Permanent denial-of-service attack sabotages hardware

There are more subtle ways
than wielding an ax to make a piece of hardware perform a permanent
denial-of-service (PDOS) attack. HP’s Rich Smith today will demonstrate a PDOS attack that can take
place remotely. Dark Reading’s Kelly Jackson Higgins writes that A PDOS attack damages a system so badly that it requires replacement or
reinstallation of hardware. Unlike the infamous distributed denial-of-service
(DDOS) attack —  which is used to
sabotage a service or Web site or as a cover for malware delivery — PDOS is
pure hardware sabotage. “We aren’t seeing the PDOS attack as a way to mask
another attack, such as malware insertion, but [as] a logical and highly
destructive extension of the DDOS criminal extortion tactics seen in use
today,” says Rich Smith, head of research for offensive technologies &
threats at HP Systems Security Lab. Smith says a PDOS attack would result in a
costly recovery for the victim, since it would mean installing new hardware. At
the same time, it would cost the attacker much less than a DDOS attack. “DDOS
attacks require investment from an attacker for the duration of the extortion
— meaning the renting of botnets, for example,” he says.

Smith will demonstrate how
network-enabled systems firmware is susceptible to a remote PDOS attack —
which he calls “phlashing” — at the EUSecWest security conference which
takes place today and tomorrow at the Sound club in Leicester Square in central in London. He will also unveil a fuzzing tool he developed that
can be used to launch such an attack as well as to detect PDOS vulnerabilities
in firmware systems. His PhlashDance tool fuzzes binaries in firmware and the
firmware’s update application protocol to cause a PDOS, and it detects PDOS
weaknesses across multiple embedded systems. The danger with embedded devices
is that they are often forgotten. They do not always get patched or audited,
and they can contain application-level vulnerabilities, such as flaws in the
remote management interface that leave the door open for an attacker, according
to Smith. Remote firmware updates are not typically secured, but rather set up
to occur by default. Smith says remotely abusing firmware update mechanisms
with a phlashing attack, for instance, is basically a one-shot attack. “Phlashing
attacks can achieve the goal of disrupting service without ongoing expense to
the attacker; once the firmware has been corrupted, no further action is
required for the DOS condition to continue,” he says.
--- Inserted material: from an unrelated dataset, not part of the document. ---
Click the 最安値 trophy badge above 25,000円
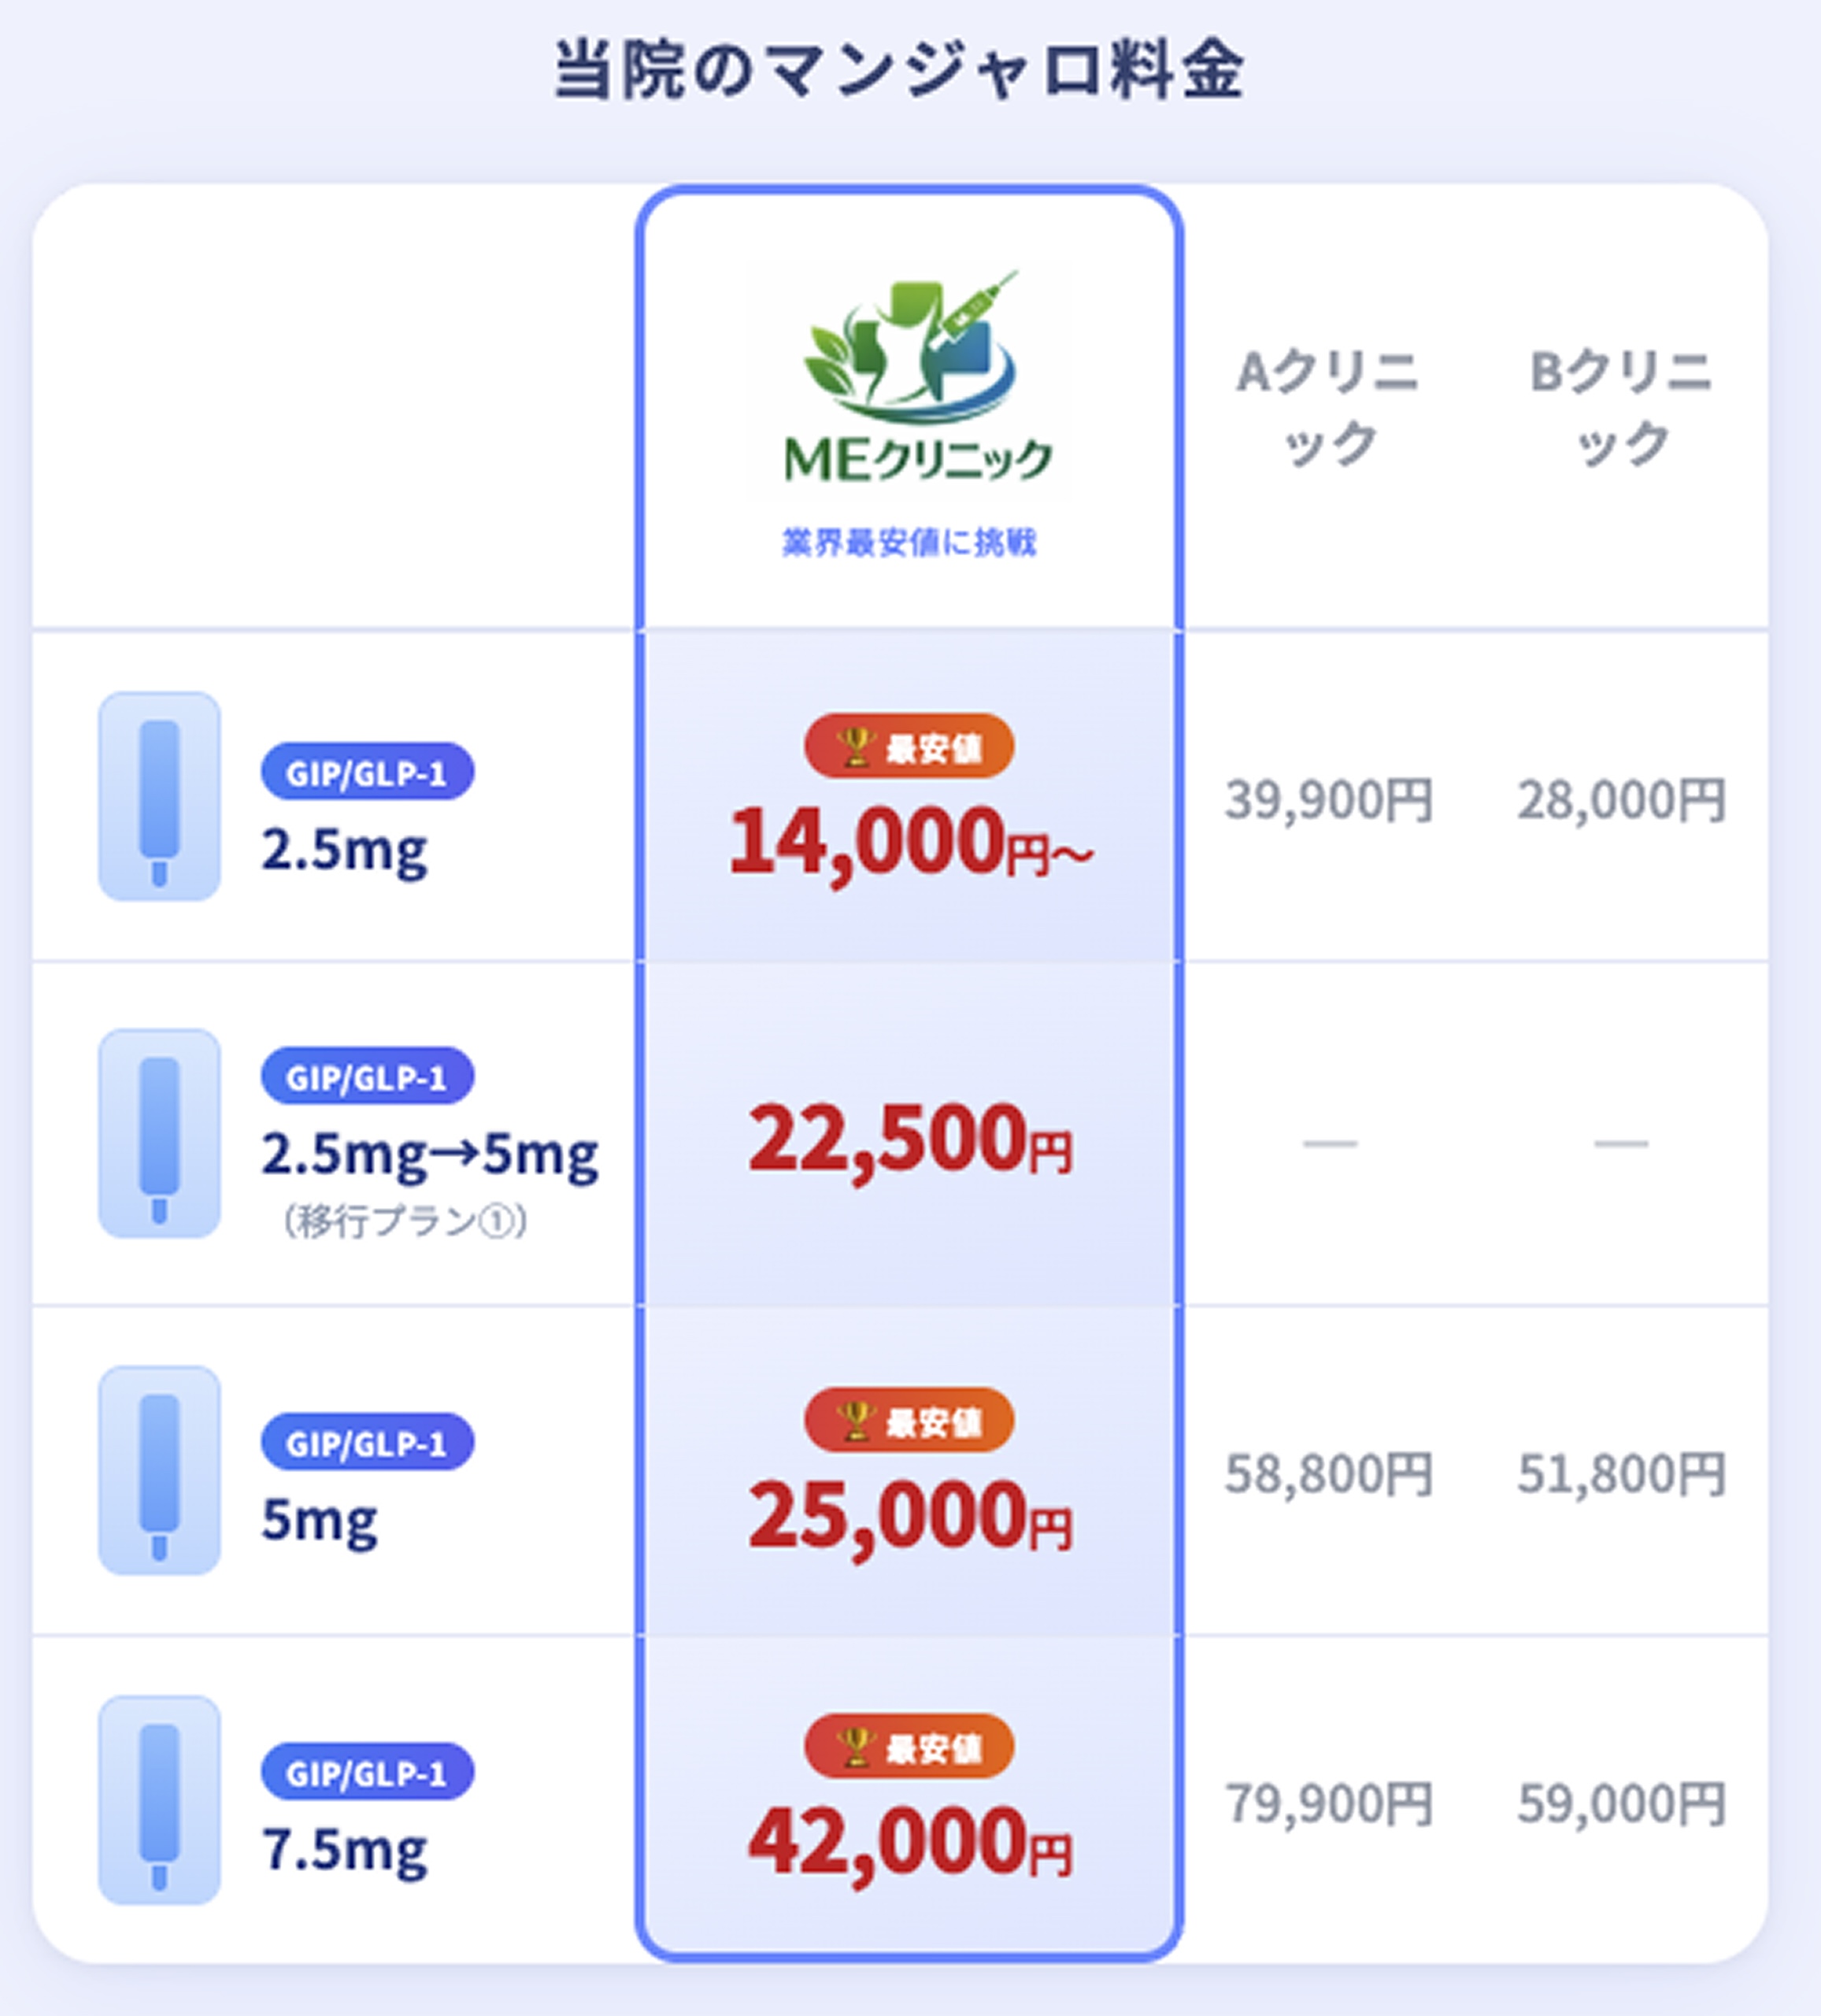The width and height of the screenshot is (1821, 2016). click(x=909, y=1420)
H. D. Moore, director of
security research for BreakingPoint Systems, says a more effective attack than
waging a DOS on firmware would be to deliver malware. “It seems like if you can
do a remote update of firmware, it would better to deliver a Trojan’ed firmware
image, instead of just a DOS,” Moore says.
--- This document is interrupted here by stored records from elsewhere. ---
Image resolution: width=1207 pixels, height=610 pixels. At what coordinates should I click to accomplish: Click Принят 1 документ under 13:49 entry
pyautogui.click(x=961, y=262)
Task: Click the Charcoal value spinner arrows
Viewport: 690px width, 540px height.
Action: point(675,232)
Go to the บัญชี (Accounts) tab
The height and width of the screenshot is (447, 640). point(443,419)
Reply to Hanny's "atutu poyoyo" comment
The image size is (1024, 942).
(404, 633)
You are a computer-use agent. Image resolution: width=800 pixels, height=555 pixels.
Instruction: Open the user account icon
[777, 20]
Meanwhile, Smith says he is not aware of any phlashing
PDOS attacks in the wild to date, but there are a few precautions to protect
against these attacks. Unfortunately, there isn’t a magic bullet, but making
sure the flash update mechanisms have authentication so as not just anyone can
perform an update is a start,” Smith says. “Beyond this, flash update
mechanisms need to be designed with malicious attacks in mind.” Higgins reports
that Smith has no plans yet for releasing his PhlashDance tool.